The terrible bushfires of late 2019 and early 2020 will be etched in the city’s memory forever.
But these devastating fires did not stop an arsonist, who now has a tattoo along his jawline saying “no comment”, from lighting a blaze at Canberra’s jail.
Footage tendered to the ACT Supreme Court shows 29 December 2019 was an ordinary day in a cell block at the Alexander Maconochie Centre.
Inmates stand around talking and others walk past the cells shirtless. But at about 5:00 pm, Jordan Beroukas went into Cell 7 and, with the help of another inmate, placed a sheet across the cell’s doorway before he lit the sheet on fire then took a seat on a chair outside the door.
The flames spread to other parts of the cell before other inmates rushed to put it out with buckets of water.
Beroukas, 24, pleaded guilty to a count of arson before telling the Supreme Court, on Friday (25 June), he had “grown up a lot” since starting the blaze.
“I didn’t realise how stupid I was at the time, and there was a lot of peer pressure involved, too,” he said.
“I was probably trying to impress people that I shouldn’t have been.
“I can’t really explain why I did it because I wasn’t thinking at the time.”
Prosecutor Marina Lucero asked him if he knew about the bushfires ravaging the country when he lit the fire.
He said while he knew there were bushfires, he didn’t know where they were or how serious they were.
His lawyer, Sarah Avery of Sarah Avery Legal Practice, asked him about his childhood.
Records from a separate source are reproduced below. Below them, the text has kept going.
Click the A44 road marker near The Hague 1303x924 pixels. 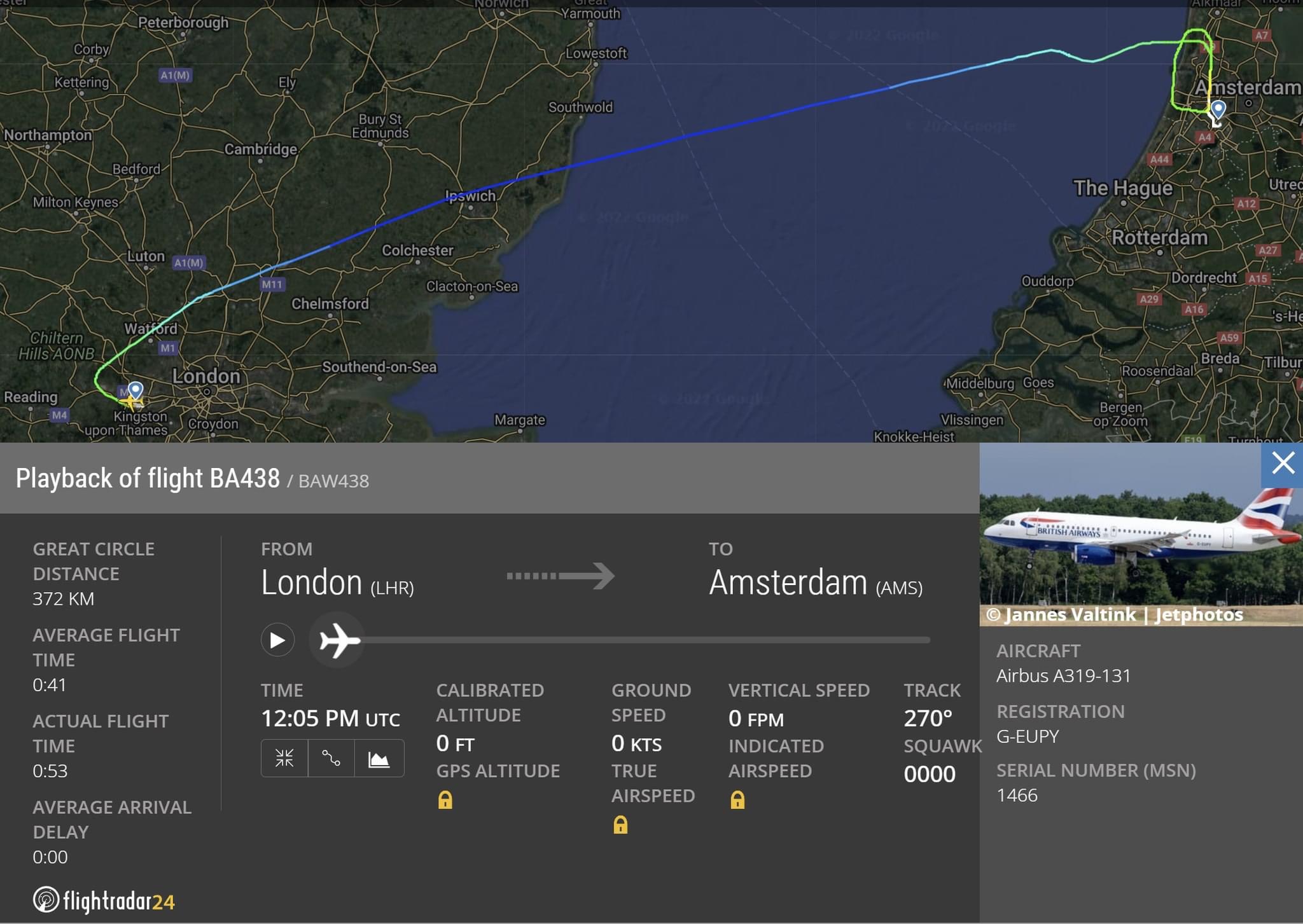point(1159,160)
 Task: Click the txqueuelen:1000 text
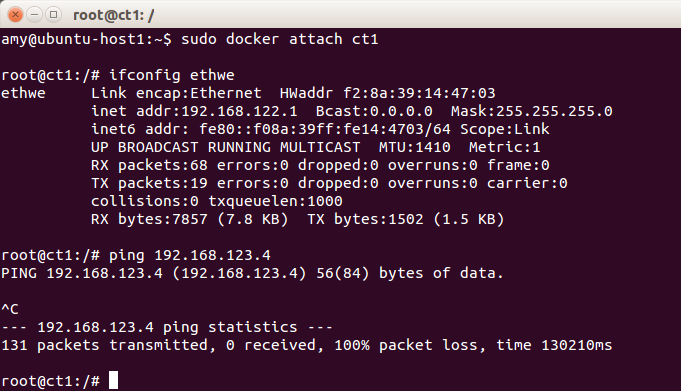tap(275, 201)
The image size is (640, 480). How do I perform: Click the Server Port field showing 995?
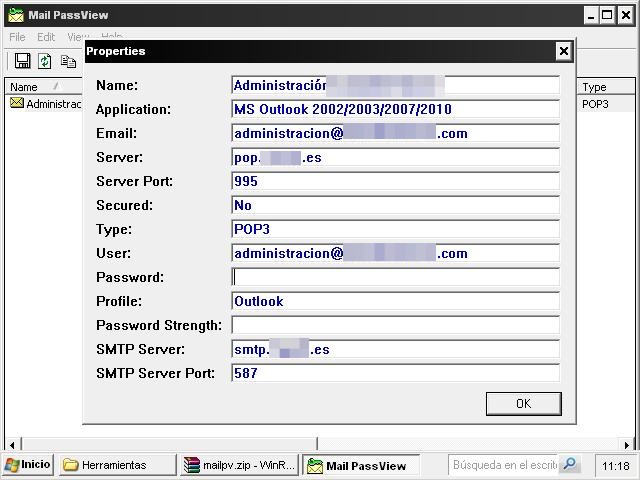[x=395, y=181]
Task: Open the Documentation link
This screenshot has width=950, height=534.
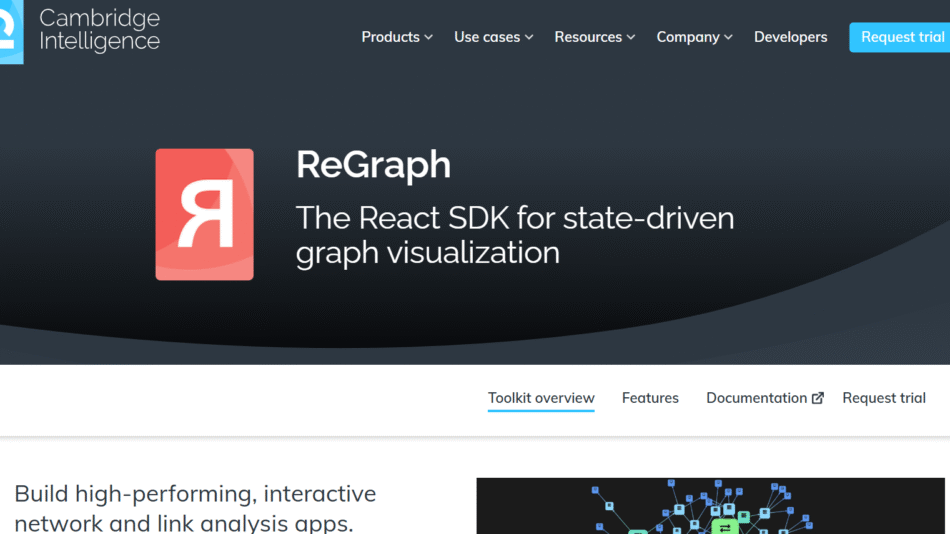Action: tap(756, 398)
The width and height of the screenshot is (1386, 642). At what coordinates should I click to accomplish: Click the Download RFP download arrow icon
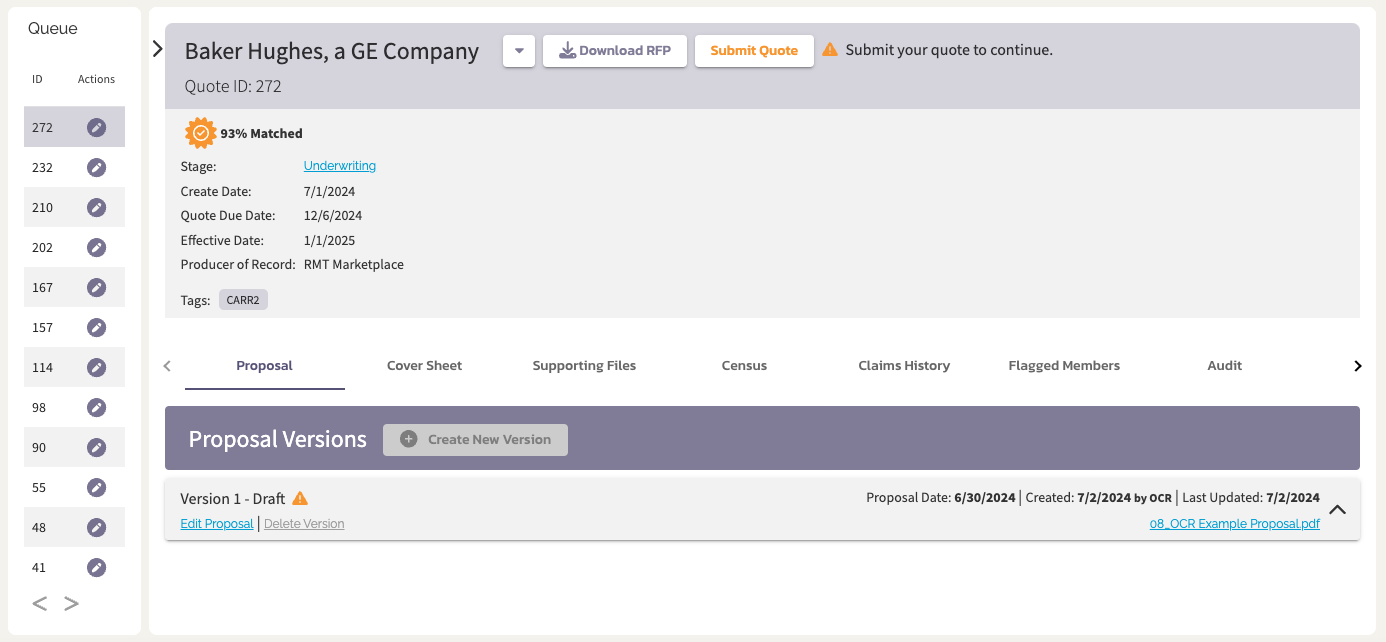[x=568, y=50]
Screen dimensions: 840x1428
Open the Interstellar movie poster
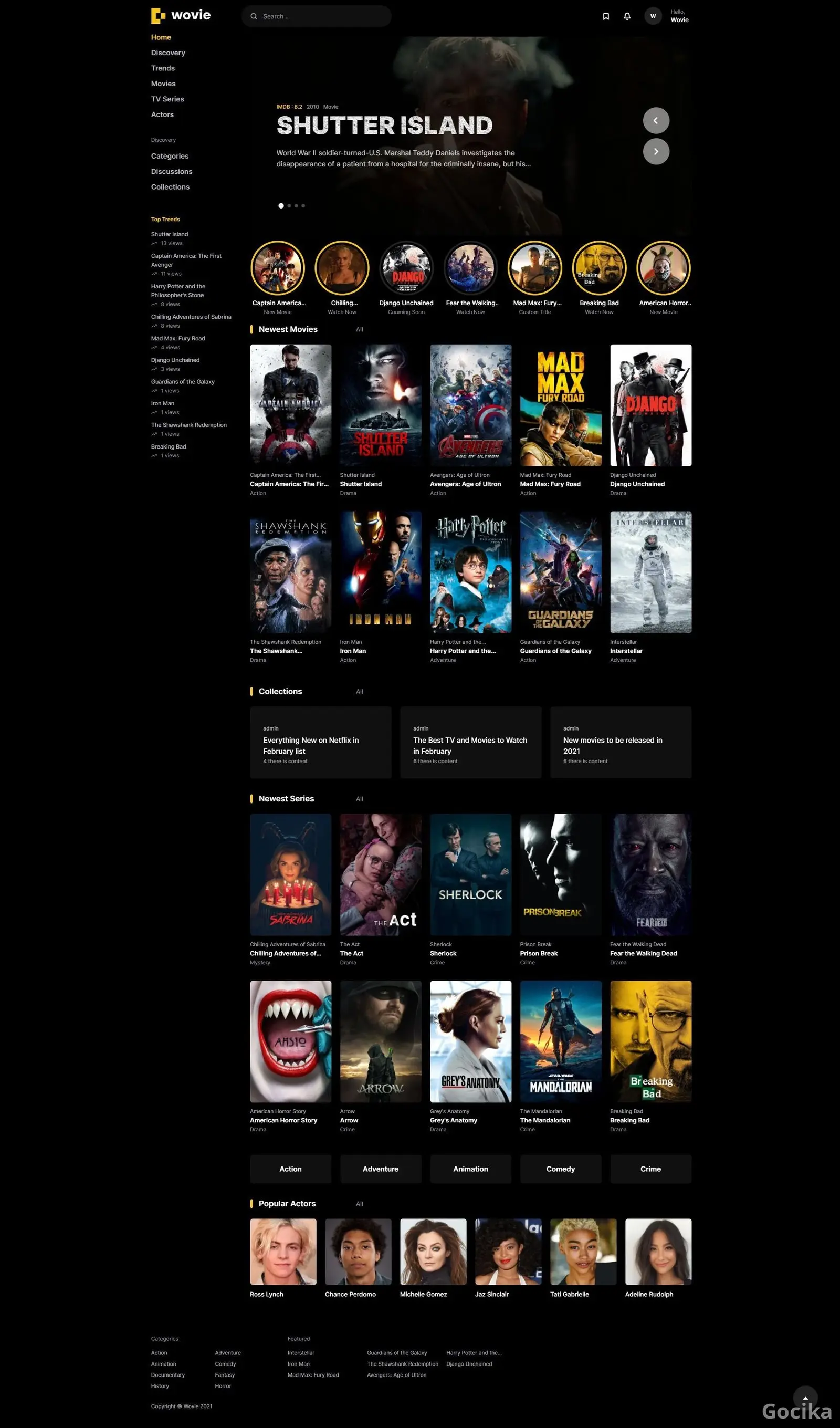[650, 572]
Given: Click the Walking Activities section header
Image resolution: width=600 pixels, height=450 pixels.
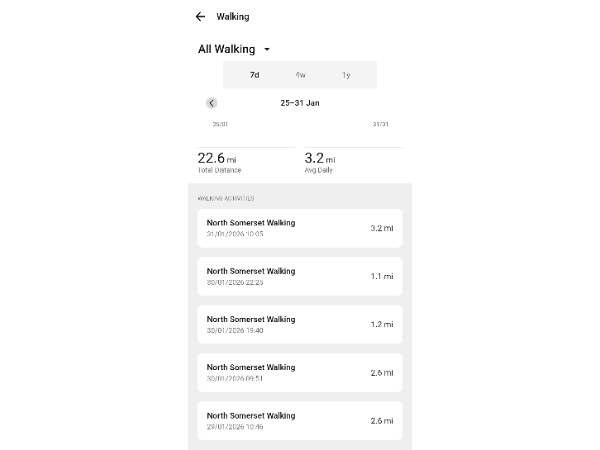Looking at the screenshot, I should 226,198.
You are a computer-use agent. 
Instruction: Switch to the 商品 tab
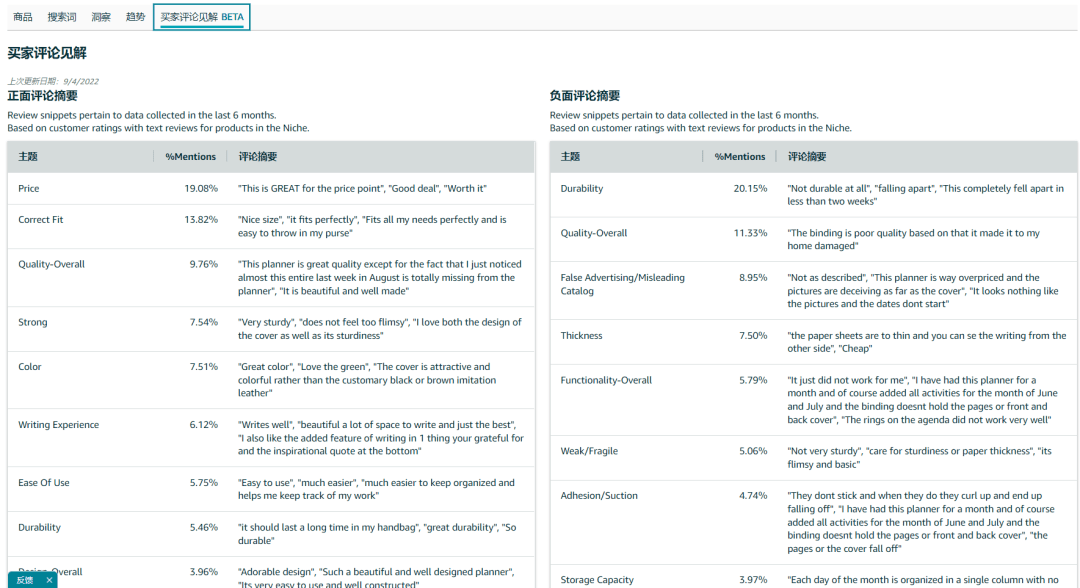22,17
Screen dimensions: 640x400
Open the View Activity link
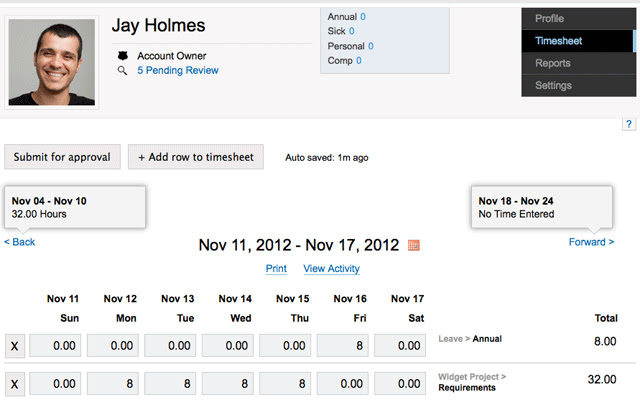[x=331, y=269]
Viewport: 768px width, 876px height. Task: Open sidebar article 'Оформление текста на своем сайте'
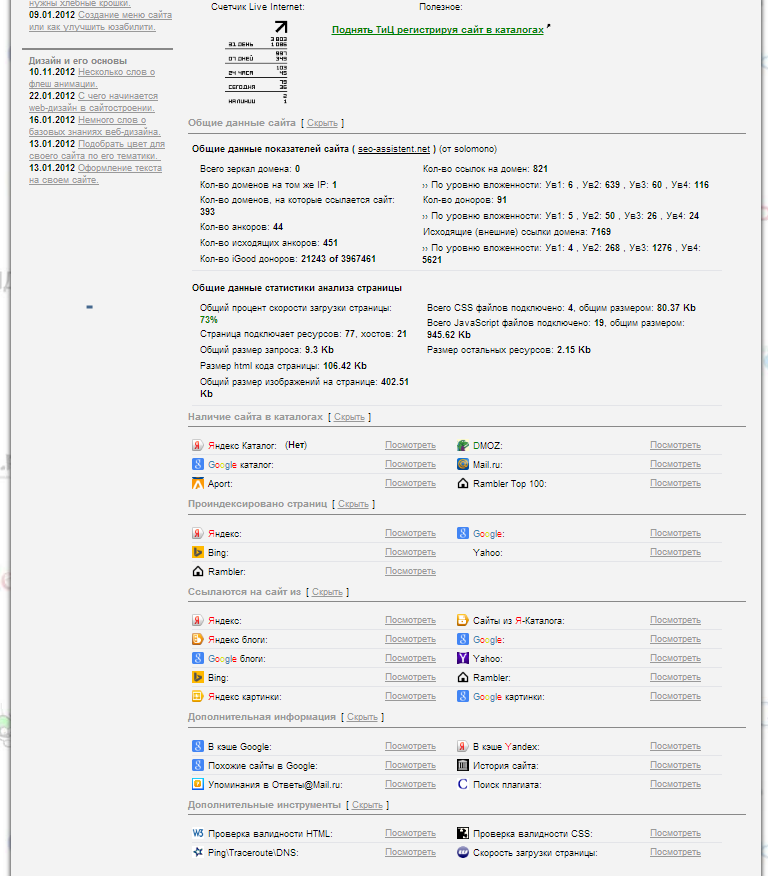(x=94, y=175)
“It was sh-t. It was just hard growing up,” Beroukas said. “I tried to behave at school but it was hard. I was a bit of a sh-thead of a kid.”
Beroukas, who was appearing in the court while being in custody for unrelated matters, said he had been in jail for six months “this time”, but had been in and out of prison since he became an adult.
“I first got locked up on my 18th birthday,” he said.
This caused Associate Justice Verity McWilliam to exclaim, “you’re throwing your life away in jail”.
“I know, that’s why I’m trying to change,” he replied.
He said he had just become a father and now had a two-week-old baby.
“I’m just very excited to be a dad,” he said.
Justice McWilliam told him while lighting a bedsheet on fire may have seemed like “a bit of fun”, he was lucky no one had died.
She told the court he now had two life-changing factors in his life: his engagement in rehabilitation and the birth of his child.
The birth of a child, she joked, “is a prison sentence in itself in some ways”.
“A sentence of imprisonment is an absolute last resort,” she said.
“This man, sitting in the AMC, it’s going to do absolutely nothing for him.
“It’s how I can make sure he comes good on us, to put it that way.”
Ms Avery had asked for a deferred sentence and Justice McWilliam said she would hand down her sentence on Monday (28 June).
She told Beroukas he would now be known as a convicted arsonist.
“It’s not a nice label to have for a stupid mistake,” she said.